Exercise
Set down each entry again exactly as written.

Source data
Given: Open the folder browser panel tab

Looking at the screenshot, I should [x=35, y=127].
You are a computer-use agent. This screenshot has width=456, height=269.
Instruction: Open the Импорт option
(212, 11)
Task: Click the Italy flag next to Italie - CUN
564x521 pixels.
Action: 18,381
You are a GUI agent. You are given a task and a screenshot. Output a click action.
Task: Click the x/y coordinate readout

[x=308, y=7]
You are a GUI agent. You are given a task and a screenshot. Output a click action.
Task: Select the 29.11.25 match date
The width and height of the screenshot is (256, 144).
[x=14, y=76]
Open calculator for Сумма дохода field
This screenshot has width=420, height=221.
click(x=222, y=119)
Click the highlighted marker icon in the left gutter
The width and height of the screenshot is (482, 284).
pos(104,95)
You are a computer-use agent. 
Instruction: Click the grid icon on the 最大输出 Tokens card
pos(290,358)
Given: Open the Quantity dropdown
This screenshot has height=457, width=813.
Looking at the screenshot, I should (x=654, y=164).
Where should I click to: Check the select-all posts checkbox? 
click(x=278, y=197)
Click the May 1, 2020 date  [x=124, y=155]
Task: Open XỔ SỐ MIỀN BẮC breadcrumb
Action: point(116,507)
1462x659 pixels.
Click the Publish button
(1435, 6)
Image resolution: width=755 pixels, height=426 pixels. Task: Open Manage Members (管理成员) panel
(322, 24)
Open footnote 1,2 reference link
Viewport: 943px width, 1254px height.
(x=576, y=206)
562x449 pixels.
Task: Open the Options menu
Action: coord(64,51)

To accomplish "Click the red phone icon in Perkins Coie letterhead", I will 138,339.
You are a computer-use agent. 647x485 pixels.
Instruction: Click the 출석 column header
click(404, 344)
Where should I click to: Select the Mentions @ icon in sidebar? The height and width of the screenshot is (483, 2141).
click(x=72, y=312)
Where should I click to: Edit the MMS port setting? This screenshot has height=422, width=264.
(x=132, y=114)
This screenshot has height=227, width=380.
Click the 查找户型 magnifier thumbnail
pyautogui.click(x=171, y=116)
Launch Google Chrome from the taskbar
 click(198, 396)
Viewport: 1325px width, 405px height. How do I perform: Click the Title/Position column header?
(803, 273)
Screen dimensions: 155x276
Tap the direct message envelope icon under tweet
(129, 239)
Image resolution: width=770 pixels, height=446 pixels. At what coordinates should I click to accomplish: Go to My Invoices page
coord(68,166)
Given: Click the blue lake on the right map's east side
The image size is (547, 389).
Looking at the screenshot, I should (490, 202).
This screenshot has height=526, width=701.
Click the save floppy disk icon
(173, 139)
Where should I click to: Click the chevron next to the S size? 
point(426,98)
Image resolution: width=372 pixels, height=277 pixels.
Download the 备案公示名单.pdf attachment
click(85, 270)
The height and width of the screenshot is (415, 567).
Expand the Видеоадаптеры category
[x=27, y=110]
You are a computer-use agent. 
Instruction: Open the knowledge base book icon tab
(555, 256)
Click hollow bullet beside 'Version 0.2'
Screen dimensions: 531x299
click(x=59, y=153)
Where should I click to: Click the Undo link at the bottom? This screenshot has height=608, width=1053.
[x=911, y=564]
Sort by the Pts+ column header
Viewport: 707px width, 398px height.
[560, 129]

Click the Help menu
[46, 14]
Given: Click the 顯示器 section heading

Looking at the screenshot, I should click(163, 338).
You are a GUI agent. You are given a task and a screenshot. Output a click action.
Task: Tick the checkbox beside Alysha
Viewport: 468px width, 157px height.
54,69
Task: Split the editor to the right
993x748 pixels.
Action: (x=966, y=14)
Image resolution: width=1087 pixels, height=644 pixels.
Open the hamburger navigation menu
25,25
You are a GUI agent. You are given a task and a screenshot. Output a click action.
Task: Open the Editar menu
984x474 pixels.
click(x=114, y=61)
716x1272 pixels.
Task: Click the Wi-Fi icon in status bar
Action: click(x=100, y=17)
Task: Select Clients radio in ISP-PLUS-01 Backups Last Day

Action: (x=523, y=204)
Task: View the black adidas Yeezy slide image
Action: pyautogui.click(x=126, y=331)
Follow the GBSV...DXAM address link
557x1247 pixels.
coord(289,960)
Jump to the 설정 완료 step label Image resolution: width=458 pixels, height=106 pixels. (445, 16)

Task result
Given: Open the folder browser panel tab

Looking at the screenshot, I should [x=35, y=127].
You are a computer-use agent. This screenshot has width=456, height=269.
Instruction: Open the Импорт option
(212, 11)
Task: Click the Italy flag next to Italie - CUN
564x521 pixels.
Action: 18,381
You are a GUI agent. You are given a task and a screenshot. Output a click action.
Task: Click the x/y coordinate readout

[x=308, y=7]
You are a GUI agent. You are given a task and a screenshot. Output a click action.
Task: Select the 29.11.25 match date
The width and height of the screenshot is (256, 144).
[x=14, y=76]
Open calculator for Сумма дохода field
This screenshot has width=420, height=221.
click(x=222, y=119)
Click the highlighted marker icon in the left gutter
The width and height of the screenshot is (482, 284).
pos(104,95)
You are a computer-use agent. 
Instruction: Click the grid icon on the 最大输出 Tokens card
pos(290,358)
Given: Open the Quantity dropdown
This screenshot has height=457, width=813.
Looking at the screenshot, I should (x=654, y=164).
Where should I click to: Check the select-all posts checkbox? 
click(x=278, y=197)
Click the May 1, 2020 date  [x=124, y=155]
Task: Open XỔ SỐ MIỀN BẮC breadcrumb
Action: point(116,507)
1462x659 pixels.
Click the Publish button
(1435, 6)
Image resolution: width=755 pixels, height=426 pixels. Task: Open Manage Members (管理成员) panel
(322, 24)
Open footnote 1,2 reference link
Viewport: 943px width, 1254px height.
(x=576, y=206)
562x449 pixels.
Task: Open the Options menu
Action: coord(64,51)

To accomplish "Click the red phone icon in Perkins Coie letterhead", I will 138,339.
You are a computer-use agent. 647x485 pixels.
Instruction: Click the 출석 column header
click(404, 344)
Where should I click to: Select the Mentions @ icon in sidebar? The height and width of the screenshot is (483, 2141).
click(x=72, y=312)
Where should I click to: Edit the MMS port setting? This screenshot has height=422, width=264.
(x=132, y=114)
This screenshot has height=227, width=380.
Click the 查找户型 magnifier thumbnail
pyautogui.click(x=171, y=116)
Launch Google Chrome from the taskbar
 click(198, 396)
Viewport: 1325px width, 405px height. How do I perform: Click the Title/Position column header?
(803, 273)
Screen dimensions: 155x276
Tap the direct message envelope icon under tweet
(129, 239)
Image resolution: width=770 pixels, height=446 pixels. At what coordinates should I click to accomplish: Go to My Invoices page
coord(68,166)
Given: Click the blue lake on the right map's east side
The image size is (547, 389).
Looking at the screenshot, I should (490, 202).
This screenshot has height=526, width=701.
Click the save floppy disk icon
(173, 139)
Where should I click to: Click the chevron next to the S size? 
point(426,98)
Image resolution: width=372 pixels, height=277 pixels.
Download the 备案公示名单.pdf attachment
click(85, 270)
The height and width of the screenshot is (415, 567).
Expand the Видеоадаптеры category
[x=27, y=110]
You are a computer-use agent. 
Instruction: Open the knowledge base book icon tab
(555, 256)
Click hollow bullet beside 'Version 0.2'
Screen dimensions: 531x299
click(x=59, y=153)
Where should I click to: Click the Undo link at the bottom? This screenshot has height=608, width=1053.
[x=911, y=564]
Sort by the Pts+ column header
Viewport: 707px width, 398px height.
[560, 129]

Click the Help menu
[46, 14]
Given: Click the 顯示器 section heading

Looking at the screenshot, I should click(163, 338).
You are a GUI agent. You are given a task and a screenshot. Output a click action.
Task: Tick the checkbox beside Alysha
Viewport: 468px width, 157px height.
54,69
Task: Split the editor to the right
993x748 pixels.
Action: (x=966, y=14)
Image resolution: width=1087 pixels, height=644 pixels.
Open the hamburger navigation menu
25,25
You are a GUI agent. You are given a task and a screenshot. Output a click action.
Task: Open the Editar menu
984x474 pixels.
click(x=114, y=61)
716x1272 pixels.
Task: Click the Wi-Fi icon in status bar
Action: click(x=100, y=17)
Task: Select Clients radio in ISP-PLUS-01 Backups Last Day

Action: (x=523, y=204)
Task: View the black adidas Yeezy slide image
Action: pyautogui.click(x=126, y=331)
Follow the GBSV...DXAM address link
557x1247 pixels.
coord(289,960)
Jump to the 설정 완료 step label Image resolution: width=458 pixels, height=106 pixels. (445, 16)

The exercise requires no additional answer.